The political economy of skills

by Henry Farrell on February 16, 2012 · 4 comments

in Political Economy

Matthew Yglesias proposes that employers should tackle problems of skill shortages themselves.

On a firm level obviously one solution here is to just pay higher wages and hire away someone else’s machinist. But there are still only so many machinists to go around. At some point the reasonable thing to do is to find a less-skilled worker who has less bargaining power and lower wages, hire him, and teach him to do the damn job. I was neither the first nor the last entry-level worker at the American Prospect who had some fundamental gaps in my skill set but who was still a worthwhile hire since I was working for cheap. On the job, I gained a lot of valuable skills and training. It worked out great.

However, it may not work out so great for the employer, who is unlikely to be able to capture all of the rents from this training, as Matt’s own career (from Prospect to Atlantic to Center for American Progress to Slate) demonstrates. The American Prospect did all of Matt’s future employers a considerable service, by helping him address the fundamental gaps in his skill set, but they haven’t received any direct compensation for it. Probably, they don’t care about this that much (my understanding is that the fellowship that Matt was on is designed in the hope and expectation that many of its recipients will go on to do wonderful things elsewhere), but other employers, such as employers of machinists, may not be quite so public spirited. They will perceive the risk that they’ll train someone up, and he’ll promptly defect to another employer, and hence be disinclined to do much training unless they absolutely have to.

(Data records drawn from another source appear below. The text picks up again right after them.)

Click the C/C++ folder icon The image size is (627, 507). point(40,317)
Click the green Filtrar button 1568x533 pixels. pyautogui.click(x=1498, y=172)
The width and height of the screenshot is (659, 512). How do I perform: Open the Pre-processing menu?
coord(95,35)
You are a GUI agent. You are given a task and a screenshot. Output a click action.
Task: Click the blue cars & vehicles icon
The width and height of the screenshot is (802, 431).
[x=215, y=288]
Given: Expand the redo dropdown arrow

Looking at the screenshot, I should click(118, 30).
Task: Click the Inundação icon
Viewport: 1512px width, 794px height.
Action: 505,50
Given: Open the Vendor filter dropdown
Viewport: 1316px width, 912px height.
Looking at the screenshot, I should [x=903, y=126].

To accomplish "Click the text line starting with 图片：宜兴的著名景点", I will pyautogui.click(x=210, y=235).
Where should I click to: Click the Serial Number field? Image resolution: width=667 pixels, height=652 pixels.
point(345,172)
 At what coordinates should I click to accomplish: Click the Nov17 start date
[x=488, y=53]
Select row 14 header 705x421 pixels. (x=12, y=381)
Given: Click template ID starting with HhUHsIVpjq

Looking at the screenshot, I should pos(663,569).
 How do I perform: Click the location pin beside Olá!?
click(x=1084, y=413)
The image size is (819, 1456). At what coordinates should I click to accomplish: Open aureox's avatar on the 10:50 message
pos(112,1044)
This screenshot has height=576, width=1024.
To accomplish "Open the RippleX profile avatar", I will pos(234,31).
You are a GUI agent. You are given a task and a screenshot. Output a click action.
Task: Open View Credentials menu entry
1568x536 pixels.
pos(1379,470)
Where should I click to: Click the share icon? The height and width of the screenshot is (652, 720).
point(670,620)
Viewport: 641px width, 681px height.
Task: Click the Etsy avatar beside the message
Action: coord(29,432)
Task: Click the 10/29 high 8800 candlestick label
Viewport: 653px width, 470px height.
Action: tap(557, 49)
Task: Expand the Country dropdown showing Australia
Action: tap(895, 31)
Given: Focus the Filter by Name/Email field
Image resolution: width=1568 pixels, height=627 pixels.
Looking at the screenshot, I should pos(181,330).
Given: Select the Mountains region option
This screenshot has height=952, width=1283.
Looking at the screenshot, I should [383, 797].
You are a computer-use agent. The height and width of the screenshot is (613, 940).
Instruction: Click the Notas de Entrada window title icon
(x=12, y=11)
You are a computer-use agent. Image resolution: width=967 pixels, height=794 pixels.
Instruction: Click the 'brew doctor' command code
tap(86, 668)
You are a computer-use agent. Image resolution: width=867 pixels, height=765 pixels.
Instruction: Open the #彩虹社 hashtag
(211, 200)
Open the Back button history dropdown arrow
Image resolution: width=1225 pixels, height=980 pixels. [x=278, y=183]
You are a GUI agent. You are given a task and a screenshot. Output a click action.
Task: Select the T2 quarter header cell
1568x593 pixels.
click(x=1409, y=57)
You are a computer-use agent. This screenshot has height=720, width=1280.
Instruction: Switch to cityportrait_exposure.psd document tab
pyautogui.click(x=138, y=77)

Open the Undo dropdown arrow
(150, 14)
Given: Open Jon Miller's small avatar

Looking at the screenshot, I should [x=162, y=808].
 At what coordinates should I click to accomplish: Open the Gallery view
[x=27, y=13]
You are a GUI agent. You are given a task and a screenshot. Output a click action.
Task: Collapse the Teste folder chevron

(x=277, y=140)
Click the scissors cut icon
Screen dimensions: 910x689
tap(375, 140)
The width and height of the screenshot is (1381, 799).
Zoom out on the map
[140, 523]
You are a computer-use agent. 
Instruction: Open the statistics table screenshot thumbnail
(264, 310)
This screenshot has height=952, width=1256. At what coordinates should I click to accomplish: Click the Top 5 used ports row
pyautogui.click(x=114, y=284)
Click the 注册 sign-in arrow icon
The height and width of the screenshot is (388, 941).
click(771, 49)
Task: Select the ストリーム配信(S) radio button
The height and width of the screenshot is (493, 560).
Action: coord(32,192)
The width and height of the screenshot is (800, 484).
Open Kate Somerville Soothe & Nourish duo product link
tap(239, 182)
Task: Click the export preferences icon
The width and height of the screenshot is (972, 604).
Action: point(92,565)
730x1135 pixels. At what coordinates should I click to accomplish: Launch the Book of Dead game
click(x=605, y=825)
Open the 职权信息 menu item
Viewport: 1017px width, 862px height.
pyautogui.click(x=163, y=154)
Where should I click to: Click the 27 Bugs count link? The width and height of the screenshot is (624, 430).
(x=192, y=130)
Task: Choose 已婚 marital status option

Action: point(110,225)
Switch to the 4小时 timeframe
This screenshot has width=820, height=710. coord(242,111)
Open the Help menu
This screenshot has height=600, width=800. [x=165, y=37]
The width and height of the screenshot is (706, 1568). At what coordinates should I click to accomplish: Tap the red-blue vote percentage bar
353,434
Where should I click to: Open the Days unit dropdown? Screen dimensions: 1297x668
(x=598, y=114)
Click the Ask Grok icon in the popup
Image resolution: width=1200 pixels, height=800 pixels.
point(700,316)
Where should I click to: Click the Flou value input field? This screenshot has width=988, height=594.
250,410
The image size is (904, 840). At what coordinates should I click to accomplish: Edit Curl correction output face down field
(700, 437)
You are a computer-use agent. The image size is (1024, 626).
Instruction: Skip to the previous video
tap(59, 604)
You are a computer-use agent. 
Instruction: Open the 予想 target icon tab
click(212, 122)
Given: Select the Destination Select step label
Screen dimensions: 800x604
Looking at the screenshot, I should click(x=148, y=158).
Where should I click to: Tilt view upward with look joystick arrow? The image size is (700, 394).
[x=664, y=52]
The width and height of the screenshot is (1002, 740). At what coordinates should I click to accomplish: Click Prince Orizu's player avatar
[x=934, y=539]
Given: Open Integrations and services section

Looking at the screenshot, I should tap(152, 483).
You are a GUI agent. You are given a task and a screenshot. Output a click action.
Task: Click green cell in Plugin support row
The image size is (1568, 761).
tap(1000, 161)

The standard story in the political economy of skills literature is that this is a collective good problem – if some of the benefits of training are not captured by any individual employer, then there will be underinvestment in training. There are solutions to this problem of course. German employers in e.g. the mechanical engineering cluster in Baden-Wuerttemberg train machinists, but they do so through collective schemes, which spread the costs and the benefits among most of the relevant potential employers. Hence, they are able to support a nicely functioning high skills economy. In the US, there are few such collective institutions, and rather less emphasis on skill training, leading to a lower-skills equilibrium, and more focus on general training, acquired by the worker rather than provided by the employer.

Specialized high skills economies differ from general-skills economies in a number of different ways. The person most associated with the study of these differences in political science is Torben Iversen (who kindly provides most of his articles online for public reading). For example, this piece argues that differences in skill formation help explain attitudes to the welfare state. Roughly speaking, people with specialized skills will be more likely than people with general skills to support a strong welfare state. Their asset, being more specialized, is riskier – hence they will have incentive to push for a safety net that can provide them with a buffer in bad economic times.

{ 4 comments }

Mark Nance February 16, 2012 at 2:56 pm

There’s actually a lot of good, and contested, work on this question in the form of the Varieties of Capitalism literature. Adopting the firm and its strategy to deal with the various coordination problems of production (including ensuring the availability of appropriately skilled labor) as its focus, it suggests that we can identify different models of coordination across capitalist economies. Hall and Soskice edited one of the seminal pieces on it. What Yglesias is missing, and it seems to me what much of contemporary conservative thought in the US is missing these days, is that the US model has always relied on a pool of workers with generalized skills that would allow them to learn quickly on the job. That’s reflected rather clearly, it seems to me, in an educational model that traditionally has stressed general education over specialized training, as is more often the case in Germany, for example. Increasingly, however, business and the conservative political forces behind them rail against general education and act as though everyone should be trained for a specific and lifelong job. But they rail, too, against the state enforcing more generous benefits to provide workers with the incentive to specialize. It’s a powerful framework, albeit an imperfect one, that points out a lot of inconsistencies in political rhetoric and highlights why that rhetoric usually doesn’t lead to fundamental change.

RobC February 16, 2012 at 3:13 pm

A couple of reasons suggest themselves as to why there may be fewer such collective institutions in the United States. One is the free rider problem, since so many trades (e.g., machinists) are employed not just by a few large companies as may be the case in some other countries but by a host of employers, large, medium and small. Another is that collective action in the U.S. always raises antitrust concerns. That doesn’t mean an antitrust lawsuit would always succeed, but the possible exposure to one, including the huge costs of defending it, tends to deter such collective action.

J February 16, 2012 at 6:07 pm

Henry, any readings in particular besides the Soskice/Iverson piece?

Jerry Schwarz February 16, 2012 at 6:22 pm

I don’t have any expertise in this area, but I have some experience. I joined Bell Labs in the early 80′s. At that time it was standard practice for Bell Labs to hire technical staff directly out of college with 4 year degrees and send them off to prestigious schools (like Stanford) for a year to get a masters. People had no contractual obligation to continue work at Bell Labs when they completed the degree. I don’t think AT&T (or anyone else) does that anymore. I think the difference between then and now is that at the time people expected to have a career at one employer and now they don’t.